Following his election, President-elect Trump appears hell-bent on destroying any goodwill between himself and Merkel. He took to the German press to criticize Germany's refugee policy and issued a curiously timed threat against German automakers. Finally, Trump endorsed a popular theory among Europe's far-right that the EU has become "a tool of Germany" to advance a globalist agenda. It was in this same interview that President-elect Trump declared America's most important military alliance "obsolete." The far-right news organization Breitbart, whose former chairman helped run Trump's campaign and is now taking a high-powered White House job, has already begun to undermine Merkel as she seeks reelection. 
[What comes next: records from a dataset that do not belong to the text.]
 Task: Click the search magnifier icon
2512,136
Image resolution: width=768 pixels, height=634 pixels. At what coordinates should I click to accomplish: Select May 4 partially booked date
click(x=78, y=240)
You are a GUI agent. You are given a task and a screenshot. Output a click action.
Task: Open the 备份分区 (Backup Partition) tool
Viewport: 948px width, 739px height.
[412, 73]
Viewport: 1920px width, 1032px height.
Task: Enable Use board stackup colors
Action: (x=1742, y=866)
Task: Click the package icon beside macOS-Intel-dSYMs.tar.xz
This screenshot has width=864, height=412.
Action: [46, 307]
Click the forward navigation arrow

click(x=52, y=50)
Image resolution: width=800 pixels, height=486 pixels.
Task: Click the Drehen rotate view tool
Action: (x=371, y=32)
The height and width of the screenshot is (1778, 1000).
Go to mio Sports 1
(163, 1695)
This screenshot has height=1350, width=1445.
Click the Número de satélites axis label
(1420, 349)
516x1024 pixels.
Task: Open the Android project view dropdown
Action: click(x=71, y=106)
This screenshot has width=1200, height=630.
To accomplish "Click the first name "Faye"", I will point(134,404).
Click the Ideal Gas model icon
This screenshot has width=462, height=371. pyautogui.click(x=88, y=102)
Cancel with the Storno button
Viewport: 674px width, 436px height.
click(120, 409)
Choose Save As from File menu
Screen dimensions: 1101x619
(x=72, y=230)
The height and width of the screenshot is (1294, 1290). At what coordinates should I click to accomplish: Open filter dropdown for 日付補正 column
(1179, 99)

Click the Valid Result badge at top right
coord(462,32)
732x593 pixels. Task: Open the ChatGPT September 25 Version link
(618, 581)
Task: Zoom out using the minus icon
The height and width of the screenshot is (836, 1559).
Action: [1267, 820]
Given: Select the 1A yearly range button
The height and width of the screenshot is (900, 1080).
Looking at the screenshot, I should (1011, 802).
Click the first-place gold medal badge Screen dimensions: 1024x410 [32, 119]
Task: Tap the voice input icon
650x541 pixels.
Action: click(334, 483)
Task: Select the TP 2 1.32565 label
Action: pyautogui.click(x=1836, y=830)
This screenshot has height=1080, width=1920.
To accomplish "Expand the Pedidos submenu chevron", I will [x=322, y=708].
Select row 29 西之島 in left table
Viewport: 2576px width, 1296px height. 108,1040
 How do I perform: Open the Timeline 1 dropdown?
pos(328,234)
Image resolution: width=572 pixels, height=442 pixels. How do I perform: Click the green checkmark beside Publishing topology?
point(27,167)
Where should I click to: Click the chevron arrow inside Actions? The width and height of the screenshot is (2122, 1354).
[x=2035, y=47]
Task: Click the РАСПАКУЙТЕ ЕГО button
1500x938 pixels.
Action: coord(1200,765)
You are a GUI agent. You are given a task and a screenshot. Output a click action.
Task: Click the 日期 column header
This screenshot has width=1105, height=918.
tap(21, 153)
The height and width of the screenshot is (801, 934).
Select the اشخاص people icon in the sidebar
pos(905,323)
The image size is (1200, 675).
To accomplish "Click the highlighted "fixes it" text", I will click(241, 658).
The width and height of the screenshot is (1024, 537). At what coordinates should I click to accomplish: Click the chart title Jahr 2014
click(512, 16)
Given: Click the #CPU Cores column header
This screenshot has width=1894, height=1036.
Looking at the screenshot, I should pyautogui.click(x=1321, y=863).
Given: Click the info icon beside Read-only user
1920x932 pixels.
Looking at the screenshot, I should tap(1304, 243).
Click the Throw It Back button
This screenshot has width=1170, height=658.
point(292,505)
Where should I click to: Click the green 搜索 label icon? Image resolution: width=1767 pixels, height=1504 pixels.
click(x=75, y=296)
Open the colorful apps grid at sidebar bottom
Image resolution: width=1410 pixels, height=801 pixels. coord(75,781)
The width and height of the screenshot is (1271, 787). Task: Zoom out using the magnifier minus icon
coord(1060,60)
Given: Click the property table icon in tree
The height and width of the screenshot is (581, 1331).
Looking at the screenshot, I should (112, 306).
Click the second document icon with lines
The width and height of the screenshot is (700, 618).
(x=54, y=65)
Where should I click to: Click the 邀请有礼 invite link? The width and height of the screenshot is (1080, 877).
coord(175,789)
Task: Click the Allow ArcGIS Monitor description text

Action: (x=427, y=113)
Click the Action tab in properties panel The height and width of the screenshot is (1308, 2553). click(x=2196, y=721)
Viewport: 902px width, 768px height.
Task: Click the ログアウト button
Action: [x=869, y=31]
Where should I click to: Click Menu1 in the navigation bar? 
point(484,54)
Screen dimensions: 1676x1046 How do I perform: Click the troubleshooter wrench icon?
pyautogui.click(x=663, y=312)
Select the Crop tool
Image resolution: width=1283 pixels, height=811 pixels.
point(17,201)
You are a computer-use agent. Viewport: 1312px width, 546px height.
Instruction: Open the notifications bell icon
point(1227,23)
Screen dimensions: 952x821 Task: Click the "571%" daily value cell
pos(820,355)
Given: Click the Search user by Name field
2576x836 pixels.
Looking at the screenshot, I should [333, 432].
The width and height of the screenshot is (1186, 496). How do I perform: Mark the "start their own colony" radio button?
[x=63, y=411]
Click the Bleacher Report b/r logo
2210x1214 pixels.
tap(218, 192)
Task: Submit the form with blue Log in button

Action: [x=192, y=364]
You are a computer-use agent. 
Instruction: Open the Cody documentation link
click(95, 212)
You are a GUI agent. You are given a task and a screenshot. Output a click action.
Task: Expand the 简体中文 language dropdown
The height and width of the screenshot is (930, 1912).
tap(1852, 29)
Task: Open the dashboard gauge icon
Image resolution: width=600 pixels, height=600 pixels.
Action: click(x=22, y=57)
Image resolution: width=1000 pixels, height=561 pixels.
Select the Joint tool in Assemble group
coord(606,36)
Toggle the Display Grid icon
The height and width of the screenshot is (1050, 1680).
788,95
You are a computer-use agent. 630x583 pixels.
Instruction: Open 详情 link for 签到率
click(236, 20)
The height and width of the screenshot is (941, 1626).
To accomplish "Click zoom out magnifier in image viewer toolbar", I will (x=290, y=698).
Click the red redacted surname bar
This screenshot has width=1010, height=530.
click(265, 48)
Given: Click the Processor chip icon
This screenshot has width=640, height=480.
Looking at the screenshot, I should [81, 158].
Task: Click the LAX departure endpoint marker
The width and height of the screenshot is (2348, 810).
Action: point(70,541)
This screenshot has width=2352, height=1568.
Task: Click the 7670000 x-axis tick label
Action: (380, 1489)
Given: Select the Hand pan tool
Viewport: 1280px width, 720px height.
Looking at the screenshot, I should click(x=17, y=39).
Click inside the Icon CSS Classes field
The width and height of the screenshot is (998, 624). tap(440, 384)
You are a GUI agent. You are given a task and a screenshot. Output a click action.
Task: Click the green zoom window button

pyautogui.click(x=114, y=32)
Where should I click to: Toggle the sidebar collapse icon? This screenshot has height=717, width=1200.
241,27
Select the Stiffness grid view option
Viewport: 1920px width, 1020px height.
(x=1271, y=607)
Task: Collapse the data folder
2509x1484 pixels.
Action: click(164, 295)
Merkel, for her part, took the high road, saying that she would not address any diplomatic issues with Trump until he takes office, but did notably say that she expects Europe must take its fate "in our own hands." Such a statement is shocking to longtime observers of European politics, which have long balanced a desire for independence with the need to maintain friendship with the United States. It is only a matter of time until the incoming Trump Administration requires Germany's assistance on a diplomatic matter (both Iran and Syria come to mind), and the President-elect is burning those bridges before they even appear on the horizon. 

This all begs the question: why exactly does President-elect Trump feel the need to attack our European allies while running interference for Moscow in the American press? Regardless of the reports alleging Russian malfeasance as a factor in building public opposition against his opponent, Trump has gone out of his way to defend Putin. The incoming President has criticized everything from Saturday Night Live, to the governments of North Korea and China, but has yet to utter a word of criticism concerning Putin or Russia as they have dominated the headlines. It could very well be the case that Trump is a simple narcissist who cannot bring it upon himself to criticize a world leader who has showered him with flattery. However, given his campaign's known ties to Russia, and with allegations outstanding that Putin holds leverage over Trump, the President-elect will not easily shake the notion that something more ominous is at play.